## [Dataset content]
>>>

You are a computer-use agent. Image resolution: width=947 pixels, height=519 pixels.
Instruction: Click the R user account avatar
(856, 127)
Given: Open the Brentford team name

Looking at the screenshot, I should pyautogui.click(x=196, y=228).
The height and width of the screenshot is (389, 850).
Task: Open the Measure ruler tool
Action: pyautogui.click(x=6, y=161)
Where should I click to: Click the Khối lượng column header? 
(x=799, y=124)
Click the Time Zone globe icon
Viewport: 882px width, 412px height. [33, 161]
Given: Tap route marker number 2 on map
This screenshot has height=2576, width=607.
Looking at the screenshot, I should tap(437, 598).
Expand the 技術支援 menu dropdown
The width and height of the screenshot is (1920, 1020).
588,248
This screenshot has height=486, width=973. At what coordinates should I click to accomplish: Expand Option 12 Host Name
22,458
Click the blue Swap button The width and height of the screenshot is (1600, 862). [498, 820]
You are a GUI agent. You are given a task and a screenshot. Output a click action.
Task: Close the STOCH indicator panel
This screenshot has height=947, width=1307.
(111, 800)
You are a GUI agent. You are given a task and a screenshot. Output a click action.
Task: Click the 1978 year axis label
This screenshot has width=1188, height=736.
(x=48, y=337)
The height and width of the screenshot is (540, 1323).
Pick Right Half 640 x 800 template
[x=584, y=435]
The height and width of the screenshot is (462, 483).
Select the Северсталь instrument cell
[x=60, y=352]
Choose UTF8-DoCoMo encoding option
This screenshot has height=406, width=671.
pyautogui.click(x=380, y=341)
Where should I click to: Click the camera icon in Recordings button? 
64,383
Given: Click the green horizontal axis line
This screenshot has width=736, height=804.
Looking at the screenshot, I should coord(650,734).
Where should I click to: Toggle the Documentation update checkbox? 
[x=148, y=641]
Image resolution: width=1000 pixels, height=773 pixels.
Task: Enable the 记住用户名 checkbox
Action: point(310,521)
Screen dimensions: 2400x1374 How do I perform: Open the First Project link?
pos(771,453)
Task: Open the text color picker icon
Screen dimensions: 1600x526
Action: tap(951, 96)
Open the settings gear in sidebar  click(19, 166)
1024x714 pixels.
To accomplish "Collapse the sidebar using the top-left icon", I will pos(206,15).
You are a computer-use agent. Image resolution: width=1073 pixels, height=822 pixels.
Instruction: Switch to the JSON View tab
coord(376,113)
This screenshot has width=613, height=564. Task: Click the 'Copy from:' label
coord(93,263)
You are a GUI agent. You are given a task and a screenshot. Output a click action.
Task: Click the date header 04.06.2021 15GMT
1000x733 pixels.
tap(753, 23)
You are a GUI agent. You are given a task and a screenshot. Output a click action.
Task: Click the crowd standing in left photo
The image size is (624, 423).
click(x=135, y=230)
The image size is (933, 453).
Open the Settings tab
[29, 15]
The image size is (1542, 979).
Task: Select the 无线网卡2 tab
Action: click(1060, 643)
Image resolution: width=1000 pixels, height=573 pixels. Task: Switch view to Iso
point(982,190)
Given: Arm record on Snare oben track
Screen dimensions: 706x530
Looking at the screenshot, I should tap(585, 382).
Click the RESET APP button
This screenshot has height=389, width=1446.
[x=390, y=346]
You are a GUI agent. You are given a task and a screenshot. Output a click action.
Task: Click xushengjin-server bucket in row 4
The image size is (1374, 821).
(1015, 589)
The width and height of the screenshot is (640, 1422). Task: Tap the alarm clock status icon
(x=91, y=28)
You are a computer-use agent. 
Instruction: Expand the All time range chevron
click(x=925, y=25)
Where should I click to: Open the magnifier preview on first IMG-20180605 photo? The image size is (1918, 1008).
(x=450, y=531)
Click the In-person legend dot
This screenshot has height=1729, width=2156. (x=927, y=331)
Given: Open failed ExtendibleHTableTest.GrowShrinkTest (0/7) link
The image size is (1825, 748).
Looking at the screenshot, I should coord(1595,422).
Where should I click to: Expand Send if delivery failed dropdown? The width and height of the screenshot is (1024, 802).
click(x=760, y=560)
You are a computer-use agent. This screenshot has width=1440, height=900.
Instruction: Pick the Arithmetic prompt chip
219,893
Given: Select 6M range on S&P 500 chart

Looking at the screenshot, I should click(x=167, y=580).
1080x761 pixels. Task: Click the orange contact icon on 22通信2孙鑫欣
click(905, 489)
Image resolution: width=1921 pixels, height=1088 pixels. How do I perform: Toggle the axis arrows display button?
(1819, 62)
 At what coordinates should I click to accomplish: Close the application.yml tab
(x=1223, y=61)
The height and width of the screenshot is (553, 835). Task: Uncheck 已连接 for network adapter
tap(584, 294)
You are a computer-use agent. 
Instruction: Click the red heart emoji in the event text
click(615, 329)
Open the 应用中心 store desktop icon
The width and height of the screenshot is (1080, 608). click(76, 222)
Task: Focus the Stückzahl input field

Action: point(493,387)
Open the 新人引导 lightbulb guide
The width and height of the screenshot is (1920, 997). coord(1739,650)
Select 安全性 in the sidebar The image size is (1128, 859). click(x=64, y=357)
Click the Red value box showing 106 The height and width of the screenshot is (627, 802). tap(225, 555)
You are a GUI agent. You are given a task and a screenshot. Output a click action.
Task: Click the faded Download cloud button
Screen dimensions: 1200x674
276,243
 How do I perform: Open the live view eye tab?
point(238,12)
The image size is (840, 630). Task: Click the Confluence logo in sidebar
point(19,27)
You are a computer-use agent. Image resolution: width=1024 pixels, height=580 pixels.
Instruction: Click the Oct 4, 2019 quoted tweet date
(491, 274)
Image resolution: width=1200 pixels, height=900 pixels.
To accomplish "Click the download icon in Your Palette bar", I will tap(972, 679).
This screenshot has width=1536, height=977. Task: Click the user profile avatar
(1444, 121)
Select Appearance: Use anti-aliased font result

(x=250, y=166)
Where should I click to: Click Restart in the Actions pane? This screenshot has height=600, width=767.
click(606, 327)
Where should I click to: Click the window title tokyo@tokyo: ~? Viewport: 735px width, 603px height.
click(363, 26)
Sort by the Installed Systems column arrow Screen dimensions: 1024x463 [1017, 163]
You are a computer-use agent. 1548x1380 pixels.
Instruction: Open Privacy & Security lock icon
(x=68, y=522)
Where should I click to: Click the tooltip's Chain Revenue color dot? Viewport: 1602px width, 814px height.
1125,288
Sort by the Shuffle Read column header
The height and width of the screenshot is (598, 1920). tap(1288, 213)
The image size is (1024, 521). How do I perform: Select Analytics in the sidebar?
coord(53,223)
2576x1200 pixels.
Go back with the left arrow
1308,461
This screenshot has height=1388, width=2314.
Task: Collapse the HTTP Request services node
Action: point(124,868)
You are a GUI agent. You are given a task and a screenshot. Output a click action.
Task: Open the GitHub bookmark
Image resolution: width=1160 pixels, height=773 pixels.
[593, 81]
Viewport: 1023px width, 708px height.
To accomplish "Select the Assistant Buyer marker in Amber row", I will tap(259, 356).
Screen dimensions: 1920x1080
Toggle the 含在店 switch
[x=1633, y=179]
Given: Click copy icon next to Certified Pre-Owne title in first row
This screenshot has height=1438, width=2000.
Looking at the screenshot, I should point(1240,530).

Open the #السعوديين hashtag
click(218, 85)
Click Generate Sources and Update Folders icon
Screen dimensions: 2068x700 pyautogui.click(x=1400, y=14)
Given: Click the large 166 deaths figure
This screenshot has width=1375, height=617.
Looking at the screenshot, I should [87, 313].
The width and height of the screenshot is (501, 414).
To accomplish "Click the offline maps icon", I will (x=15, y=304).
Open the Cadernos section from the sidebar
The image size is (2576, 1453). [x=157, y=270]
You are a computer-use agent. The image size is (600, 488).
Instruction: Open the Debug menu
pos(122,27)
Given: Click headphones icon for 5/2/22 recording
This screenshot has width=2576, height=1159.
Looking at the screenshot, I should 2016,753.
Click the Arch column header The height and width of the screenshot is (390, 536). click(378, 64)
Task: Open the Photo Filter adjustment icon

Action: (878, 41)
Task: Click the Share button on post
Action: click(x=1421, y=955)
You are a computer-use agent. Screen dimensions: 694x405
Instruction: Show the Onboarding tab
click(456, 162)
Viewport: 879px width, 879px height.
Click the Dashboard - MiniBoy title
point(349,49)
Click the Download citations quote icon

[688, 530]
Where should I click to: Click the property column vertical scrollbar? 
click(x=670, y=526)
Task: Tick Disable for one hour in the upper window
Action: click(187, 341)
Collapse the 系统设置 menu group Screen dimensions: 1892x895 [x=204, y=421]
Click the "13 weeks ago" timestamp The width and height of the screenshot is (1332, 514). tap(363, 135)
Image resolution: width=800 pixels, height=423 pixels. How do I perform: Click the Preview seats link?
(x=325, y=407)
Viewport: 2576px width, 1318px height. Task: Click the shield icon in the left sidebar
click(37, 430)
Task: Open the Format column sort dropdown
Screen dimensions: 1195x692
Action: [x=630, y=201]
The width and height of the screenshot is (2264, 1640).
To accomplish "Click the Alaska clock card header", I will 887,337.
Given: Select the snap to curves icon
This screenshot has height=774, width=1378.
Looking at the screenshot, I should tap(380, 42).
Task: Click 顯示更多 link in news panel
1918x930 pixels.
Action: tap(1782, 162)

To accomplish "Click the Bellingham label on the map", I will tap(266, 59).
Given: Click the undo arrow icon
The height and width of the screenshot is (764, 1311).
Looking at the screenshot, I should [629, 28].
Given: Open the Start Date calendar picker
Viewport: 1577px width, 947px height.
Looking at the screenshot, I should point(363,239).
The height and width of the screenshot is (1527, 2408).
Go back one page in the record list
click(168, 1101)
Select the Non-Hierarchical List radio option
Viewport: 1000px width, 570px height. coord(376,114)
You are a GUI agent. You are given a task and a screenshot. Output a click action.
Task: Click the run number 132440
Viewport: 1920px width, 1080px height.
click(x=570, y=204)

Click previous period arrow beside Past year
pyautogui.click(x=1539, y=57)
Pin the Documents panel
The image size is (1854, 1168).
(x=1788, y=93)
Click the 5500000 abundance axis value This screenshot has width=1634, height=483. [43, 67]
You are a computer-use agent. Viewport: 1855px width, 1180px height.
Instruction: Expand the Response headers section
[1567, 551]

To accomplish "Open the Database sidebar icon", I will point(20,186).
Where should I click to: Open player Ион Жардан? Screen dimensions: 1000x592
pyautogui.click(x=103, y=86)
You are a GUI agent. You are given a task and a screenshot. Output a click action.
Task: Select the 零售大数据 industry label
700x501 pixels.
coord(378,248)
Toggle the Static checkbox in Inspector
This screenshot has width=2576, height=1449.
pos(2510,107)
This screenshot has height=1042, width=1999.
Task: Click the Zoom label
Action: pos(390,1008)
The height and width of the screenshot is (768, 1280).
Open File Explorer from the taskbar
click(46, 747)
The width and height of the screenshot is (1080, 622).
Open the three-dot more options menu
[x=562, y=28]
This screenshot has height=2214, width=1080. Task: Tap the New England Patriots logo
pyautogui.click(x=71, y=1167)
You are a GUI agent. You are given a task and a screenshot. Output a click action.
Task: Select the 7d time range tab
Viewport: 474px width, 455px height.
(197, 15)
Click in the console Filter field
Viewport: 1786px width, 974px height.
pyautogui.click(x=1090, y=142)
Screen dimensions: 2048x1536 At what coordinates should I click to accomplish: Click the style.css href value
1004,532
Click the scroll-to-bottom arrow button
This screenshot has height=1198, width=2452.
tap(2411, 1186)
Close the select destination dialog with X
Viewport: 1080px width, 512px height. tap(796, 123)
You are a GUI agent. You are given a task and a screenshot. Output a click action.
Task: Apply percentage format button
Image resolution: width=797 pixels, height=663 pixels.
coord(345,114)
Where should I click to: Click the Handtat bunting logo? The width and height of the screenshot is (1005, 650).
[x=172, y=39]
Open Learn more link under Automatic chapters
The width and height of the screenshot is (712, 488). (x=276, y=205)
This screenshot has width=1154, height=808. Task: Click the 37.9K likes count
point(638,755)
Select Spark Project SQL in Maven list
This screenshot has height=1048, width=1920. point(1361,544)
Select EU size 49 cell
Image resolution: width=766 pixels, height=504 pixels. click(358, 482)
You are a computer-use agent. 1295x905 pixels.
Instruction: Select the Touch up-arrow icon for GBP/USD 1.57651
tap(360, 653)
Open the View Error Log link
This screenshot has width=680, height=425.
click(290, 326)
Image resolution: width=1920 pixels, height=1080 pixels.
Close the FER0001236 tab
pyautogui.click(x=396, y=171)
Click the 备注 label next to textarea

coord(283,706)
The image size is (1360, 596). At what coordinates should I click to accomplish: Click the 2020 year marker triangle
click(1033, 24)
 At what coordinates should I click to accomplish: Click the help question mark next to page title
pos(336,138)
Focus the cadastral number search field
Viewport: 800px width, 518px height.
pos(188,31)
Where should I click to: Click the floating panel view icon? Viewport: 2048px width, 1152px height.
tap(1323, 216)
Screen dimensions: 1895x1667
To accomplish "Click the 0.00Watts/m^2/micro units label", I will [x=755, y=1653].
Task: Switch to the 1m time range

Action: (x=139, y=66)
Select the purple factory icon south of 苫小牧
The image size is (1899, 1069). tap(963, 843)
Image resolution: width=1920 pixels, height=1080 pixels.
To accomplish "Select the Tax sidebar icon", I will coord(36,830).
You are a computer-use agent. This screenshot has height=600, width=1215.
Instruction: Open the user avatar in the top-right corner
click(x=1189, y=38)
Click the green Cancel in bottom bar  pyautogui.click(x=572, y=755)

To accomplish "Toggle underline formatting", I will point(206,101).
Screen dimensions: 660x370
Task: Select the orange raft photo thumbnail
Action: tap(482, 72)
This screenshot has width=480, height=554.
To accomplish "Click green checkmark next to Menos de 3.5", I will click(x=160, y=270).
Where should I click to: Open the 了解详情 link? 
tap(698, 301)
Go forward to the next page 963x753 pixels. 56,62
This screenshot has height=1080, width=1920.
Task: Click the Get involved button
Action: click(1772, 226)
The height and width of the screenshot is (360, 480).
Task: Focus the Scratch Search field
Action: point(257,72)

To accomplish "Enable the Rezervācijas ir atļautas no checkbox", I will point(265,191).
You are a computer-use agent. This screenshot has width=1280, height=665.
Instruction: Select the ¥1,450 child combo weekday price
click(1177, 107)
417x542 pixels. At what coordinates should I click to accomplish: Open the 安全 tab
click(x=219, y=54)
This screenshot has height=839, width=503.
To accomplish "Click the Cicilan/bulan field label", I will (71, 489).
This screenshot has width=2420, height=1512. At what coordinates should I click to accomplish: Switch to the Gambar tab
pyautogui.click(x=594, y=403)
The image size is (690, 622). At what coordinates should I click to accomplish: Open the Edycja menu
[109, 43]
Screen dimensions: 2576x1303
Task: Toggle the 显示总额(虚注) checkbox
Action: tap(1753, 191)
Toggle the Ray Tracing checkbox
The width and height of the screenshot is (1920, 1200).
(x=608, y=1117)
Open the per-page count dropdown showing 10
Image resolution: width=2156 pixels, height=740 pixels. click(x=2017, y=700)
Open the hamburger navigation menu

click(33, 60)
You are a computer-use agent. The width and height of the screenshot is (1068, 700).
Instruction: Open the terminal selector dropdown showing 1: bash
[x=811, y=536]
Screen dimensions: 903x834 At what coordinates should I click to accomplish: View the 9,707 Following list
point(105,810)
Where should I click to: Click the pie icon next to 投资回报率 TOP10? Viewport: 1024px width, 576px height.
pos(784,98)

<<<

## [Task instructions]
Rewrite the data above as a numbered list, covering everything from its first line through the line that contains "[x=60, y=352]", inclusive, and leaving out any blank lines.

## [Full solution]
1. You are a computer-use agent. Image resolution: width=947 pixels, height=519 pixels.
2. Instruction: Click the R user account avatar
3. (856, 127)
4. Given: Open the Brentford team name
5. Looking at the screenshot, I should pyautogui.click(x=196, y=228).
6. The height and width of the screenshot is (389, 850).
7. Task: Open the Measure ruler tool
8. Action: pyautogui.click(x=6, y=161)
9. Where should I click to: Click the Khối lượng column header? 
10. (x=799, y=124)
11. Click the Time Zone globe icon
12. Viewport: 882px width, 412px height. [33, 161]
13. Given: Tap route marker number 2 on map
14. This screenshot has height=2576, width=607.
15. Looking at the screenshot, I should tap(437, 598).
16. Expand the 技術支援 menu dropdown
17. The width and height of the screenshot is (1920, 1020).
18. 588,248
19. This screenshot has height=486, width=973. At what coordinates should I click to accomplish: Expand Option 12 Host Name
20. 22,458
21. Click the blue Swap button The width and height of the screenshot is (1600, 862). [498, 820]
22. You are a GUI agent. You are given a task and a screenshot. Output a click action.
23. Task: Close the STOCH indicator panel
24. This screenshot has height=947, width=1307.
25. (111, 800)
26. You are a GUI agent. You are given a task and a screenshot. Output a click action.
27. Task: Click the 1978 year axis label
28. This screenshot has width=1188, height=736.
29. (x=48, y=337)
30. The height and width of the screenshot is (540, 1323).
31. Pick Right Half 640 x 800 template
32. [x=584, y=435]
33. The height and width of the screenshot is (462, 483).
34. Select the Северсталь instrument cell
35. [x=60, y=352]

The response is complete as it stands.